Oil companies have argued that the state’s existing tax structure eats too deeply into profits in times of high oil prices and discourages increased investment in Alaska. The system features a 25 percent base tax rate and a progressive rate triggered when a company’s production tax value hits $30 a barrel. North Slope oil closed Thursday at $118.34.
The idea, when the structure was adopted in 2007, was that the state would help oil companies on the front end with things such as tax credits and share profits on the back end when oil flowed and prices were high.
Sen. Cathy Giessel, R-Anchorage, says nothing she’s heard as her chamber has delved further into the oil tax issue “has changed my view of our competitiveness on the world market.”
Senators on both sides share the governor’s goal of getting more oil into the pipeline. The Department of Revenue estimates a 4.7 percent decline this fiscal year on top of a 6.3 percent decline last year. Those figures include projects under development or being considered. A 9.1 percent decline in currently producing fields is projected for this year.
About 600,000 barrels a day currently flow through the line. Parnell has set a goal of increasing that to 1 million barrels of oil within a decade, but his administration says that’s not possible under the current tax structure.
Parnell insists the ideas behind his plan represent “meaningful tax reform.” Parnell said companies have pledged at least $5 billion in new investments with the type of tax cut he’s supporting. He said that level of investment could another 200,000 barrels of oil into the line within the next several years alone.
“What I’m fighting for is Alaskans, both today, as well as our kids and grandkids,” Parnell said.
BP Alaska spokesman Steve Rinehart said the company is trying to provide as much assurance as it can about its intentions if taxes are cut.
“If there is meaningful tax change, we have projects that we are anxious to get to work on,” he said, such as a pad for wells targeting thick oil. “But the economics have to be there.”
ConocoPhillips spokeswoman Natalie Lowman agreed: “We’re doing things (now) but it’s really about what else we could be doing.”

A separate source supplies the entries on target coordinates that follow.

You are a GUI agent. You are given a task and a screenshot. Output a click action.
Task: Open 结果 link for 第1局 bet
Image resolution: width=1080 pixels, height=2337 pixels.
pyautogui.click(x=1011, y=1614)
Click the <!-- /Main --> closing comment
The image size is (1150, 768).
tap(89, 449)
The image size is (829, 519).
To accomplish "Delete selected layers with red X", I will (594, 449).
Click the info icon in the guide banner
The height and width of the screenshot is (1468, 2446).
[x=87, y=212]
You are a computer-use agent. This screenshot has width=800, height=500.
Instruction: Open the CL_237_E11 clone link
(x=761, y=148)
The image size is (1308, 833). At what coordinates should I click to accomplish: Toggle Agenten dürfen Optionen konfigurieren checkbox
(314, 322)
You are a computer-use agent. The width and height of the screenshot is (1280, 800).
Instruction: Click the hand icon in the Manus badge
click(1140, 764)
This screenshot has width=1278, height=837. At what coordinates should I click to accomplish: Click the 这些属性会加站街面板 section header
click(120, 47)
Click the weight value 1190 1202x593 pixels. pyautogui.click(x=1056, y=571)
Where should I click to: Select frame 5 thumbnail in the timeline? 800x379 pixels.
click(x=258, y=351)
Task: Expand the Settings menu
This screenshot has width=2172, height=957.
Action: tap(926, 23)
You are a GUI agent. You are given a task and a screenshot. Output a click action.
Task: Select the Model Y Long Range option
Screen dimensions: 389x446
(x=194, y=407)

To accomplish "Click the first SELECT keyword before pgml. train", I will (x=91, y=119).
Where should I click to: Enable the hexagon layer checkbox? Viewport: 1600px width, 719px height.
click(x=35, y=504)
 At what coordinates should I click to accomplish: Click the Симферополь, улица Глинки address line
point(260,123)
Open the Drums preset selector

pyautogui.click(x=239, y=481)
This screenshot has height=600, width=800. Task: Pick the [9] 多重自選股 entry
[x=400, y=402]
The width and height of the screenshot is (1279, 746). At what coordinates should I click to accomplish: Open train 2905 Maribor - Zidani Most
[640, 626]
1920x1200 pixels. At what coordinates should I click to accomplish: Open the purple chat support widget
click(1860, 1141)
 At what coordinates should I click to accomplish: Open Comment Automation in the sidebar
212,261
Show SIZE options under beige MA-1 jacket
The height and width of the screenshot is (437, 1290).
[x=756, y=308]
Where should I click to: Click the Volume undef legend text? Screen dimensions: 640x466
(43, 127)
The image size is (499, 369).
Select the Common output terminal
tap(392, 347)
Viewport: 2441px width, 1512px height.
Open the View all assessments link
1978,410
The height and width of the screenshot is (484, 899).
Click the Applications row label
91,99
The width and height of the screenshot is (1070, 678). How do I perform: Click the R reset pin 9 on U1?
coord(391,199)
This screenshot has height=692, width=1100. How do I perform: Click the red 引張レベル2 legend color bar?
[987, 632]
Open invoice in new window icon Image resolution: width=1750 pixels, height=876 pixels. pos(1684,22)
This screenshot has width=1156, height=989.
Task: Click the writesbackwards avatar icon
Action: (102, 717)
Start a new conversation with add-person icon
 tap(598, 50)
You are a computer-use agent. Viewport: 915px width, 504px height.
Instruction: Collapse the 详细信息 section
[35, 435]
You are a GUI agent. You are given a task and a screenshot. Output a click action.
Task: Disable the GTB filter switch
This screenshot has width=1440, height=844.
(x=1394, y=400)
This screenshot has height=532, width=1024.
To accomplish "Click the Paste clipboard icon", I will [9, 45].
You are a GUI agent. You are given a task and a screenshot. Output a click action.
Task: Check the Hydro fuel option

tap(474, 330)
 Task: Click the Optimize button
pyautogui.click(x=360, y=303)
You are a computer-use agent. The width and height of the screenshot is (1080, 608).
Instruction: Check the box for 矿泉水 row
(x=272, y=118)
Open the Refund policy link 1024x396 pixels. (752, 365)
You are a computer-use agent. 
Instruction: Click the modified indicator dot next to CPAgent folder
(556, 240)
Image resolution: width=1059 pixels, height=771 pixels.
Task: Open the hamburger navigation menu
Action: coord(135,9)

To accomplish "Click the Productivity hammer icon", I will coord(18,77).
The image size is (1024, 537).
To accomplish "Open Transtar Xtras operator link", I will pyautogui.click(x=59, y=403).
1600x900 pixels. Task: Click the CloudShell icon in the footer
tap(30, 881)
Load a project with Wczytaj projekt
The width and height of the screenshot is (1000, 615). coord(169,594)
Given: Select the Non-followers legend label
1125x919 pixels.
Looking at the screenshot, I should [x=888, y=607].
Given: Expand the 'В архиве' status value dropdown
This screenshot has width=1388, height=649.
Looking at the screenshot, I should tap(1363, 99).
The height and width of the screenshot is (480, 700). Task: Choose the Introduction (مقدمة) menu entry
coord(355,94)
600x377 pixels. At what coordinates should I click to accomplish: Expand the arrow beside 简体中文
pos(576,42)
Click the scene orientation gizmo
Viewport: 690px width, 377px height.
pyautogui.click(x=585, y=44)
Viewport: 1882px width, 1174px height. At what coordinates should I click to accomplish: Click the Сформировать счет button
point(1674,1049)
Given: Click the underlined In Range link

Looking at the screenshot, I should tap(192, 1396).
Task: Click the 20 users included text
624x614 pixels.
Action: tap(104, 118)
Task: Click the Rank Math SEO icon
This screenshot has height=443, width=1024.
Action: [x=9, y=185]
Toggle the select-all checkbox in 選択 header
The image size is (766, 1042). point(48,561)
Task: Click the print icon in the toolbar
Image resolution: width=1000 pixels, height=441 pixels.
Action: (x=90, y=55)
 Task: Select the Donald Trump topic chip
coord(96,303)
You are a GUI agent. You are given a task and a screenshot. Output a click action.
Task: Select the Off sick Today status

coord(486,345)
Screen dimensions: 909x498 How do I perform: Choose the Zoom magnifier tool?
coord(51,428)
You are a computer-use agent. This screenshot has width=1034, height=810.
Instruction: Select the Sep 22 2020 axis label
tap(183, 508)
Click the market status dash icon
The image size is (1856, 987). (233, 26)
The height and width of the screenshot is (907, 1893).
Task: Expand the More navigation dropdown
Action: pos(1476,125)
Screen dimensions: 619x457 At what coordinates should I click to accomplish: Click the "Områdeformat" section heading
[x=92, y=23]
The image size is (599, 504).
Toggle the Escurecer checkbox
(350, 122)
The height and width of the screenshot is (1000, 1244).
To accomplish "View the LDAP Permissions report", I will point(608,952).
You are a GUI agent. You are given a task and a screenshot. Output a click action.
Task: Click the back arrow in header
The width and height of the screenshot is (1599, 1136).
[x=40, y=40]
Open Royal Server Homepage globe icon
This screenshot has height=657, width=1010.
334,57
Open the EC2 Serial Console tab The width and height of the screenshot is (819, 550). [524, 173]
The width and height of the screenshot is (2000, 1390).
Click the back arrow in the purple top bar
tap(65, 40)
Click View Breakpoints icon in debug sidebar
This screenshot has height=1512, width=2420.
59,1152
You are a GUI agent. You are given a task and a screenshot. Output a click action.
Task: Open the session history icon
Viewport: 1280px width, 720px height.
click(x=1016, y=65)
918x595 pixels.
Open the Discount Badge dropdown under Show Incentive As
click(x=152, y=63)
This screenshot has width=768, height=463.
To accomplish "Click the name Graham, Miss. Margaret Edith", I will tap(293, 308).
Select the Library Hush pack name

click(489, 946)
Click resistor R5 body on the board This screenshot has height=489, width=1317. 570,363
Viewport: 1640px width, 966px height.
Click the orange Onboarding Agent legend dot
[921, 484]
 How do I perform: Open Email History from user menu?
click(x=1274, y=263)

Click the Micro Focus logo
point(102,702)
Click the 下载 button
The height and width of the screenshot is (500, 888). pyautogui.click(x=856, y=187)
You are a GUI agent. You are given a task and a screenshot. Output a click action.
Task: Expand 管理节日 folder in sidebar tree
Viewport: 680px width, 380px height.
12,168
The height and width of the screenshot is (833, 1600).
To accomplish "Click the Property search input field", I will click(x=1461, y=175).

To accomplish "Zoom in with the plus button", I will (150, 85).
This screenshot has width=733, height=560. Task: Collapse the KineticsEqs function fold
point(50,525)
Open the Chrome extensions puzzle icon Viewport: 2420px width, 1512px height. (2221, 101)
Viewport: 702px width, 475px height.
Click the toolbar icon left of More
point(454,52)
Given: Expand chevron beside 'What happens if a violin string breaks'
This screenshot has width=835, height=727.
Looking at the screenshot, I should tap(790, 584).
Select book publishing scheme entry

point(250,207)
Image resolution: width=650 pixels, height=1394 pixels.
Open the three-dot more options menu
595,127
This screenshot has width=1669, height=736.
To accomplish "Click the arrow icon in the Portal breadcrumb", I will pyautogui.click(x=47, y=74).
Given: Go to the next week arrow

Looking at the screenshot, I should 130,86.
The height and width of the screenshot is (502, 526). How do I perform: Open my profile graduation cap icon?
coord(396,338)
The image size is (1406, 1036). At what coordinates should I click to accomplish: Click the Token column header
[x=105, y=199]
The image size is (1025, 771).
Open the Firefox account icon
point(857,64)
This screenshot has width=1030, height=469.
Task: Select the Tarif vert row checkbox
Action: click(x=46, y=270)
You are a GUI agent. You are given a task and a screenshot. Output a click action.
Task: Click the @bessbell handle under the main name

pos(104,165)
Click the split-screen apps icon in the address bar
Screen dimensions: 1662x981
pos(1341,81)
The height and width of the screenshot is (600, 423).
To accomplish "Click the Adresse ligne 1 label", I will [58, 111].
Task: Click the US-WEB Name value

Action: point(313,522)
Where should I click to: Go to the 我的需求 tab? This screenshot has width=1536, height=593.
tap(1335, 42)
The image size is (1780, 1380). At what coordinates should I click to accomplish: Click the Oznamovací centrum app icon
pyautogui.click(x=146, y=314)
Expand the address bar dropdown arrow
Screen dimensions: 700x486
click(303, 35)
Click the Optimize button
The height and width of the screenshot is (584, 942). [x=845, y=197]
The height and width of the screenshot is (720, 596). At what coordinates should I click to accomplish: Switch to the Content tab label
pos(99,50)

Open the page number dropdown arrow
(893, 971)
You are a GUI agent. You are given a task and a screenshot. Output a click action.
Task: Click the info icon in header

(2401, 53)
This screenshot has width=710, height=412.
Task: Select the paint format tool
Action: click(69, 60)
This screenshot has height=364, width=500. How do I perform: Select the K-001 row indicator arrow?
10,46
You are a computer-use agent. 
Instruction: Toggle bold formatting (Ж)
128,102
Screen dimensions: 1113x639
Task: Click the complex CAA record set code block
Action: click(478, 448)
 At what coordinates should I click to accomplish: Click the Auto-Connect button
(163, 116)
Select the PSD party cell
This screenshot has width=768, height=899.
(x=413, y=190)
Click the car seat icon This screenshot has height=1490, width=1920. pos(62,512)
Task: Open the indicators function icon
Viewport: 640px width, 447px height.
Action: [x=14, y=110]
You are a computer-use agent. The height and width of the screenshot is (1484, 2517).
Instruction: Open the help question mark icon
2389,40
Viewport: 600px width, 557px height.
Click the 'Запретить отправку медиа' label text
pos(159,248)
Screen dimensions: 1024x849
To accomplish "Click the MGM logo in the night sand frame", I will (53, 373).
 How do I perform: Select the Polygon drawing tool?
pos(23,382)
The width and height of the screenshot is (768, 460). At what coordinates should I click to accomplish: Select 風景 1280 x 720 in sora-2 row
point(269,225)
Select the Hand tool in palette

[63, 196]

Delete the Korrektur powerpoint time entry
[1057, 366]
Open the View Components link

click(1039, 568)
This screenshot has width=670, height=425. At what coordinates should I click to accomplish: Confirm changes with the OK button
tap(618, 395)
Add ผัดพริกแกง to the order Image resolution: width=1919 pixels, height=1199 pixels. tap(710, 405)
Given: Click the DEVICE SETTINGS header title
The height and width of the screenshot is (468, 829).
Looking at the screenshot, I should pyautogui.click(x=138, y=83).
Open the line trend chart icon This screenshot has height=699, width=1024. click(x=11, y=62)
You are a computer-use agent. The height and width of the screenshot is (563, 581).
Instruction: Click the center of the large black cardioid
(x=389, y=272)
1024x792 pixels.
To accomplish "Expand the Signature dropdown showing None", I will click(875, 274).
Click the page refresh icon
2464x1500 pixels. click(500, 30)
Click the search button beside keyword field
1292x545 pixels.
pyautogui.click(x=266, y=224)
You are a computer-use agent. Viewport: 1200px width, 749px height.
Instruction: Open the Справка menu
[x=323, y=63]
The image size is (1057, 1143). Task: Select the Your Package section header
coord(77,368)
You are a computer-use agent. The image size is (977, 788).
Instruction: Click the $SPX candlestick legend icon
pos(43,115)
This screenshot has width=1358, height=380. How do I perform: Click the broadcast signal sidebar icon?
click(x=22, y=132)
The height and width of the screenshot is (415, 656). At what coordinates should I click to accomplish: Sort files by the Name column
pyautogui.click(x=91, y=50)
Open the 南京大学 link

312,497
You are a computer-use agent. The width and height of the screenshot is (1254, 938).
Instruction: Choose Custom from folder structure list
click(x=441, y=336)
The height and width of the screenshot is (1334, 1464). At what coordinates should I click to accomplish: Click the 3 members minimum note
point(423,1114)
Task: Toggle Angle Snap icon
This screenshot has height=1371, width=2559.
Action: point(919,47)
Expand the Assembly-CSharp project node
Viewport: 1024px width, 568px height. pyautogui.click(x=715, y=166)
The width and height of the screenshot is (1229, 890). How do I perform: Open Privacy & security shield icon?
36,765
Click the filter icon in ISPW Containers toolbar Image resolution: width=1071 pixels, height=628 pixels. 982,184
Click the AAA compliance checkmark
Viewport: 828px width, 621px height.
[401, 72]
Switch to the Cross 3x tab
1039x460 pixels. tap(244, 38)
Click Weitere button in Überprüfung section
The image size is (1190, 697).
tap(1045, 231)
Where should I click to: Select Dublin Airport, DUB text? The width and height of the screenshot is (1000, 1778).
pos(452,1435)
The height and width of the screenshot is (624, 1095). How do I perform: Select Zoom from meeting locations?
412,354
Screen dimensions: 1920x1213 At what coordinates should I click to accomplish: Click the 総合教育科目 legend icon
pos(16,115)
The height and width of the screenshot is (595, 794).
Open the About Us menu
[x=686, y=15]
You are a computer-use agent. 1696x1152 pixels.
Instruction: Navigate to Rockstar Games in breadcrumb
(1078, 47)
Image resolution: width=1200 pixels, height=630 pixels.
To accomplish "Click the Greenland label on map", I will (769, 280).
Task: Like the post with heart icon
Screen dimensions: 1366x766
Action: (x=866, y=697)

Senate leaders have expressed willingness to at least discuss the progressive surcharge. The idea is to see if consensus can be built around that and then look at other aspects of the tax structure, such as credits or the state’s system of taxing oil and gas production together. Parnell sees their willingness to take up the issue as progress.
What everyone wants to know is: How far will the Senate go?
Lawmakers have gotten mixed messages: Concerns that oil jobs are going en mass to places like North Dakota, where the industry is booming, contrast with a recent study that shows average annual employment on Alaska’s North Slope at or near record highs.
Fears of a pipeline shutdown within the next decade contrast with a judge’s ruling in a property tax dispute that the pipeline could be active through 2065.
The view that the tax structure is out of whack, shared by the companies and at least one consultant, stand next to that of an attorney in the property tax case who said progressivity doesn’t always drive investment decisions.
The Senate plans to write a bill designed to address any tax system problems identified during the committee process. The Resources Committee has begun hearings on the issue and will hold joint meetings with the Senate Finance Committee next week. The Senate hopes to get the House a bill by mid-March.
Sen. Joe Paskvan, D-Fairbanks, said the progressive surcharge is a key tax issue that lawmakers will look at: “At the very minimum, I believe it would be healthy to have an open and transparent discussion on progressivity.”